Source data:
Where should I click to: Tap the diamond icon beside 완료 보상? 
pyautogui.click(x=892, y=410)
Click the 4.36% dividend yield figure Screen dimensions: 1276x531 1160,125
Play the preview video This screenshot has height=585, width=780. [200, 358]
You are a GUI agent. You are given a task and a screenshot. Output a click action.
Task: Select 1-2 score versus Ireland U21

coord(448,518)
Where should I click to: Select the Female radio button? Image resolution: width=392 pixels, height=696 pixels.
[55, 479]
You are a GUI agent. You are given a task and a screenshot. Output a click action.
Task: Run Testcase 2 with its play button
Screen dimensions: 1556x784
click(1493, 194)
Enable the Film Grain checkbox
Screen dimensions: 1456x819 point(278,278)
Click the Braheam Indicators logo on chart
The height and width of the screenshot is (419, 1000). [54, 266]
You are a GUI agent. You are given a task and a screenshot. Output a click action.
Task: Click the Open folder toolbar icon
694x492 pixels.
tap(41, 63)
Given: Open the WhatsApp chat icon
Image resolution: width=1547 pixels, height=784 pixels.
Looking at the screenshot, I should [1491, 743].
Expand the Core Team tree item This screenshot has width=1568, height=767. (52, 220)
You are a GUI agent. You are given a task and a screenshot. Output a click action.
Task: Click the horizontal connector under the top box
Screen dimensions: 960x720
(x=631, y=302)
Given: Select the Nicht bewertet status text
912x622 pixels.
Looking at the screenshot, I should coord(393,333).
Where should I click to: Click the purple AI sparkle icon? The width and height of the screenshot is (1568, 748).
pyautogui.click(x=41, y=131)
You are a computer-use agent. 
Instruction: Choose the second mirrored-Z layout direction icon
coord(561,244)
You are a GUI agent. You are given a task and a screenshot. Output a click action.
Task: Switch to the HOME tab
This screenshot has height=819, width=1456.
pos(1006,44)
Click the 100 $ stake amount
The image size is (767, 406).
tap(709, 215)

# DIRECTIONS
Arrange the records as a numbered list, starting at the line that contains "Expand the Core" and ending at the last line of the records, and leave out any blank lines.

# EXERCISE RESULT
1. Expand the Core Team tree item This screenshot has width=1568, height=767. (52, 220)
2. You are a GUI agent. You are given a task and a screenshot. Output a click action.
3. Task: Click the horizontal connector under the top box
4. Screen dimensions: 960x720
5. (x=631, y=302)
6. Given: Select the Nicht bewertet status text
7. 912x622 pixels.
8. Looking at the screenshot, I should coord(393,333).
9. Where should I click to: Click the purple AI sparkle icon? The width and height of the screenshot is (1568, 748).
10. pyautogui.click(x=41, y=131)
11. You are a computer-use agent. 
12. Instruction: Choose the second mirrored-Z layout direction icon
13. coord(561,244)
14. You are a GUI agent. You are given a task and a screenshot. Output a click action.
15. Task: Switch to the HOME tab
16. This screenshot has height=819, width=1456.
17. pos(1006,44)
18. Click the 100 $ stake amount
19. The image size is (767, 406).
20. tap(709, 215)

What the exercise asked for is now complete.